- [COMPITO]: Puoi proseguire l'intervista alla fotografa Francesca dal punto in cui si ferma?

- [TESTO DI PARTENZA]:
Fotografa con una formazione pittorica, Francesca traduce nelle sue opere un rapporto di amore e attenzione nei confronti della natura. Ne derivano immagini poetiche e di potente intensità.
Sono nata e vivo a Mestre e la mia formazione è stata canonica, nel senso che ho frequentato l’Istituto d’arte e poi l’Accademia di Belle Arti, diplomandomi in pittura. In seguito ho studiato alla Facoltà di Design e Arti di Venezia, dove mi sono specializzata in fotografia.
Questo percorso fa sì che il mio approccio alla fotografia sia molto pittorico. Dopo aver scattato una foto la rielaboro finché non assume quasi l’aspetto di un dipinto, spesso di un acquerello. Quindi parto dalla fotografia per arrivare a qualcosa di più grafico, quasi materico.
Come è iniziata questa ricerca?
Tempo fa lavoravo su quelle che avevo chiamato Memory Box. Concepivo le mie immagini come scatole di ricordi, fotografando degli ambienti che ormai non esistono più. Quel progetto aveva avuto un buon successo: avevo un contratto con il Sole 24 Ore e la Fondazione Alinari di Firenze, collaboravo con gallerie sia a Milano sia a Venezia. Poi è arrivato il Covid e per me ha segnato un cambio di passo.
Ho cominciato a guardarmi dentro e, dopo quasi vent’anni, ho deciso di dare una svolta al mio percorso, di resettare tutto e ripartire. In quel periodo non era consentito uscire dal territorio comunale, quindi facevo delle passeggiate intorno a casa e vedevo cose che prima avevo ignorato, come appunto le aree verdi urbane. Ho iniziato quindi a osservare e isolare questi elementi, e in particolare gli alberi, e li ho resi protagonisti delle mie opere collocandoli in una dimensione quasi fantastica.
Così sono nate le foto blu, che chiamo “notturni”, e che rappresentano gli alberi mentre dormono. Si è scoperto che le fronde degli alberi si abbassano e si alzano di un metro nell’arco di 12 ore, come se inspirassero durante il giorno ed espirassero durante la notte.

- [VOCI FORNITE]:

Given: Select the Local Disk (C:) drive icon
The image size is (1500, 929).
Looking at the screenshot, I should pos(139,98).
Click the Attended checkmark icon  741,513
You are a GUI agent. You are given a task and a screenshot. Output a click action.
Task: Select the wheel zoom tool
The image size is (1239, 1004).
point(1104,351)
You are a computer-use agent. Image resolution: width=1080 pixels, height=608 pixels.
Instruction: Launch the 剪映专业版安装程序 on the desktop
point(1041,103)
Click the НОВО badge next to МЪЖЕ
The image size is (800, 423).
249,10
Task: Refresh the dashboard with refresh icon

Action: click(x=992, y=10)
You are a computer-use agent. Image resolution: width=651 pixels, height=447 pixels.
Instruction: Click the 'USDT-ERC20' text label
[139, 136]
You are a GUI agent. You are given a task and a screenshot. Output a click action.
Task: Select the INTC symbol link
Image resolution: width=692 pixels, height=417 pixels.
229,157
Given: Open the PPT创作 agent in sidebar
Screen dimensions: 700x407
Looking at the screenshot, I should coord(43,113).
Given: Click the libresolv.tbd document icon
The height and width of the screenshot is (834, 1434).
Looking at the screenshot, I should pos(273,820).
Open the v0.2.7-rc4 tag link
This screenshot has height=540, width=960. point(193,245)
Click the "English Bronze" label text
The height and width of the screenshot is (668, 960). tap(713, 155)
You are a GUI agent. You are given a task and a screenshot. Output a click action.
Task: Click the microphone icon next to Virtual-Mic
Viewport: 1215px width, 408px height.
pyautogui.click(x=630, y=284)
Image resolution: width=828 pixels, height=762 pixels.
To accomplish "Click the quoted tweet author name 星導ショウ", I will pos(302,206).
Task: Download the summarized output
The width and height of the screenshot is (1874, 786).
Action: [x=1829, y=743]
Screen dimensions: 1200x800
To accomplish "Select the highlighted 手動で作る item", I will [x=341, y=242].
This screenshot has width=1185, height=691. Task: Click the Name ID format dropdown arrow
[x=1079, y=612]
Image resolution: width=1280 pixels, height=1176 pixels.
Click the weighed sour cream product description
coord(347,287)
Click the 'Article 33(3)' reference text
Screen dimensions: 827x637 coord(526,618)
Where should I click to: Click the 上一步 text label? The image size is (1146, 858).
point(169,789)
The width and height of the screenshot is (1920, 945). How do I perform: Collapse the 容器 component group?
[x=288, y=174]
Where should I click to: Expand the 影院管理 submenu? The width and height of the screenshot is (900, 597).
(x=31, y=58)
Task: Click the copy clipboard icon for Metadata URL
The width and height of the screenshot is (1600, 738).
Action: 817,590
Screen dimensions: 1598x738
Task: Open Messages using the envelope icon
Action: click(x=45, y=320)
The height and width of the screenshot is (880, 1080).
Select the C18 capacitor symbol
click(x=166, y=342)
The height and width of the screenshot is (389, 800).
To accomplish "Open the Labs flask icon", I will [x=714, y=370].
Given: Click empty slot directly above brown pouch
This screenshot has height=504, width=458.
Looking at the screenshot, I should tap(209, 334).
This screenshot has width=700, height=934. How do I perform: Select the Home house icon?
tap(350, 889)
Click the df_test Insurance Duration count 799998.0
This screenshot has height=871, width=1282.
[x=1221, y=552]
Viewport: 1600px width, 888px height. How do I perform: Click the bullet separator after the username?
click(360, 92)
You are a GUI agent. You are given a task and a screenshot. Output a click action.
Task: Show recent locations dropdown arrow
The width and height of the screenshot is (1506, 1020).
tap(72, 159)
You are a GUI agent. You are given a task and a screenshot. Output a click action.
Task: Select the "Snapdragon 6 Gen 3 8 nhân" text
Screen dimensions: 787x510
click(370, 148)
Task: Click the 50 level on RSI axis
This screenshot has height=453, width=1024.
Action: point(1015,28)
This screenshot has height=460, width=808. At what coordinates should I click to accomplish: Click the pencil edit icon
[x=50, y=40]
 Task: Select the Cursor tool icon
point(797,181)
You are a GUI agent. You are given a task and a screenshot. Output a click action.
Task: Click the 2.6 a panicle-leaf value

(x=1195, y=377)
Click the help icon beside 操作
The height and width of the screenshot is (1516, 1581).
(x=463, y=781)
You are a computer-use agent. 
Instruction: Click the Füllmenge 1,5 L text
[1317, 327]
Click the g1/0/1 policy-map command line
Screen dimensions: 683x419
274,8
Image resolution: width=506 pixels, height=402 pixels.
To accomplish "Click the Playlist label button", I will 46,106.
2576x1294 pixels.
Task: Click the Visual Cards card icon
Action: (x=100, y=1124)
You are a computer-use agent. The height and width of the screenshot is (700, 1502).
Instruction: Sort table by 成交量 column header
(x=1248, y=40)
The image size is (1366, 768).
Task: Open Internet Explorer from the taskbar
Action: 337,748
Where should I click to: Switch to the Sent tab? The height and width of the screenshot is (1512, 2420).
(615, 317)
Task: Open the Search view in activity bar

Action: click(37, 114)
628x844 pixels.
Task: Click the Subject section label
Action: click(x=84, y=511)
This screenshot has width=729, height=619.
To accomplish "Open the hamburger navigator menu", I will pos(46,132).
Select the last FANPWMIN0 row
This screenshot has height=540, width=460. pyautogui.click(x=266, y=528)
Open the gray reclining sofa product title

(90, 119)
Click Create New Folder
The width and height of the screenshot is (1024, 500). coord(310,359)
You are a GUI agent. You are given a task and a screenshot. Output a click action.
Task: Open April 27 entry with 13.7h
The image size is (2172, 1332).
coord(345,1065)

- [RISPOSTA]:
Riprendere con una macchina fotografica questo movimento è impossibile, perché richiederebbe ore di esposizione, quindi ho cercato e cerco di rappresentarlo in modo creativo. Passata l’emergenza Covid ho potuto andare a cercare altri soggetti, e soprattutto ho continuato ad approfondire la conoscenza del regno vegetale.
Quindi il tuo è un approccio quasi scientifico?
In un certo senso sì, perché studio. Per esempio, sono rimasta molto colpita da un esperimento condotto da Cleve Backster, l’inventore della macchina della verità. Aveva messo due piante in una stanza, e aveva fatto entrare a turno 5 persone. L’ultima di queste persone ha distrutto una delle due piante. Dopo una settimana, sono state fatte rientrare le stesse 5 persone, e la pianta che aveva assistito ai maltrattamenti dell’altra ha reagito alla vista della quinta persona.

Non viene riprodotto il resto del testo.